Data menunjukkan bahwa penyaluran pembiayaan produktif oleh platform P2P lending masih tersendat. Sepanjang 2024, pendanaan produktif hanya mencapai Rp95,67 triliun atau 31,83 persen dari total pinjaman tersalurkan. Angka ini jauh dari target 40-50 persen yang dicanangkan untuk tahun-tahun mendatang.
Salah satu tantangan utama terletak pada distribusi geografis: 75 persen lebih pinjaman masih tersentralisasi di Pulau Jawa. Hal ini mencerminkan kesenjangan digital dan finansial yang masih lebar antara wilayah Jawa dan luar Jawa.

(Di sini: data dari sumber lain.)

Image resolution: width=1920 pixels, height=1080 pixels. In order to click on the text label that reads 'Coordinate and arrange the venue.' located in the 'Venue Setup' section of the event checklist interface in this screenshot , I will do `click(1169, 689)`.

Hambatan infrastruktur dan masalah sosial di luar Jawa
OJK menilai minimnya penetrasi internet dan smartphone menjadi penghalang utama ekspansi fintech P2P lending ke luar Jawa. Kurangnya SDM digital serta rendahnya literasi keuangan digital memperburuk situasi di kawasan tersebut.
Selain itu, banyak pelaku usaha di luar Jawa memiliki karakteristik yang berbeda dan belum memiliki rekam jejak kredit formal sehingga sulit dinilai dengan standar yang sama dengan di Jawa.

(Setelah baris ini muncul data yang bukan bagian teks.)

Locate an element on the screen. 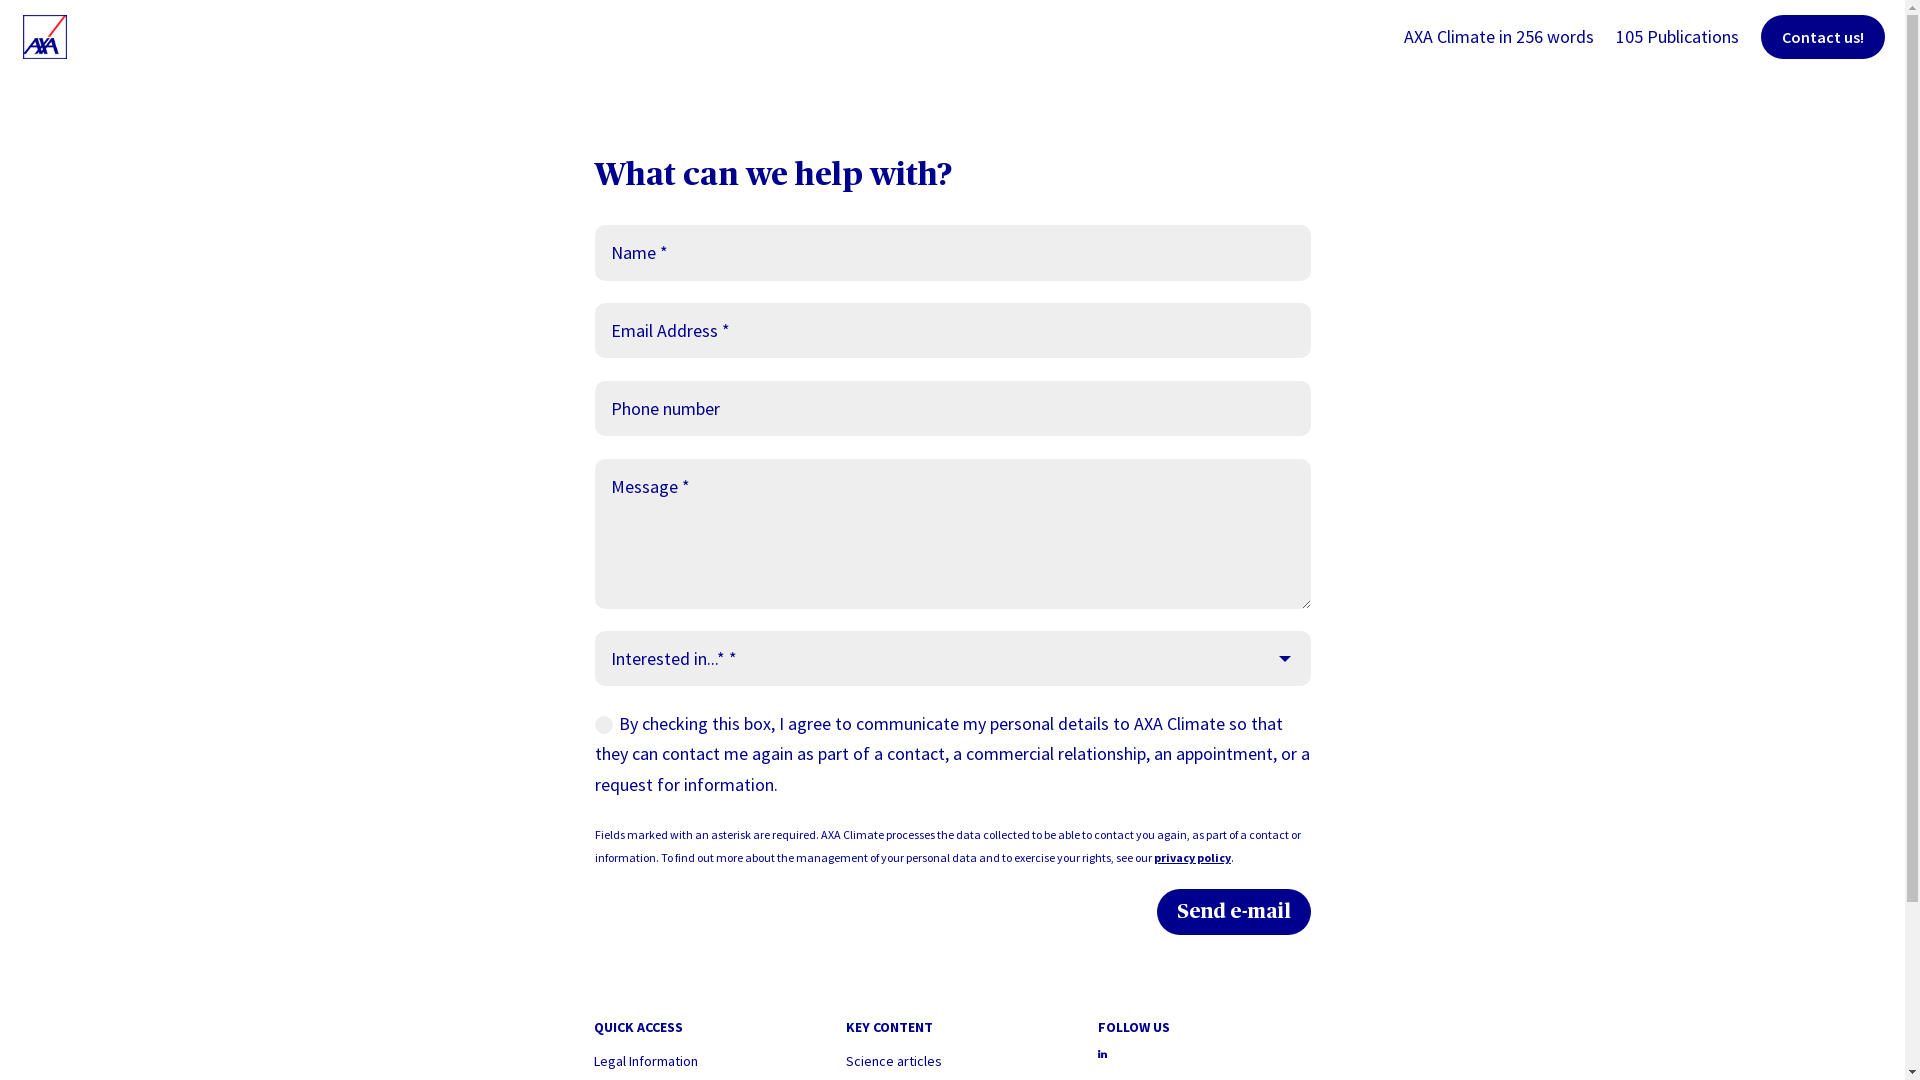  'Science articles' is located at coordinates (892, 1059).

Peluang masih terbuka lebar
Meski tantangan tak sedikit, peluang di luar Jawa tetap terbuka lebar. Amartha, misalnya, telah menyalurkan lebih dari 60 persen kreditnya ke luar Jawa dan mencatat performa yang sehat. Modalku juga mulai mengeksplorasi peluang di Bali dan menegaskan pentingnya kolaborasi dengan komunitas lokal dan institusi finansial.
Beberapa pemain mulai menerapkan teknologi AI untuk credit scoring guna menurunkan beban verifikasi manual. Strategi ini diharapkan bisa menjawab tantangan minimnya SDM sekaligus memastikan proses bisnis tetap efisien.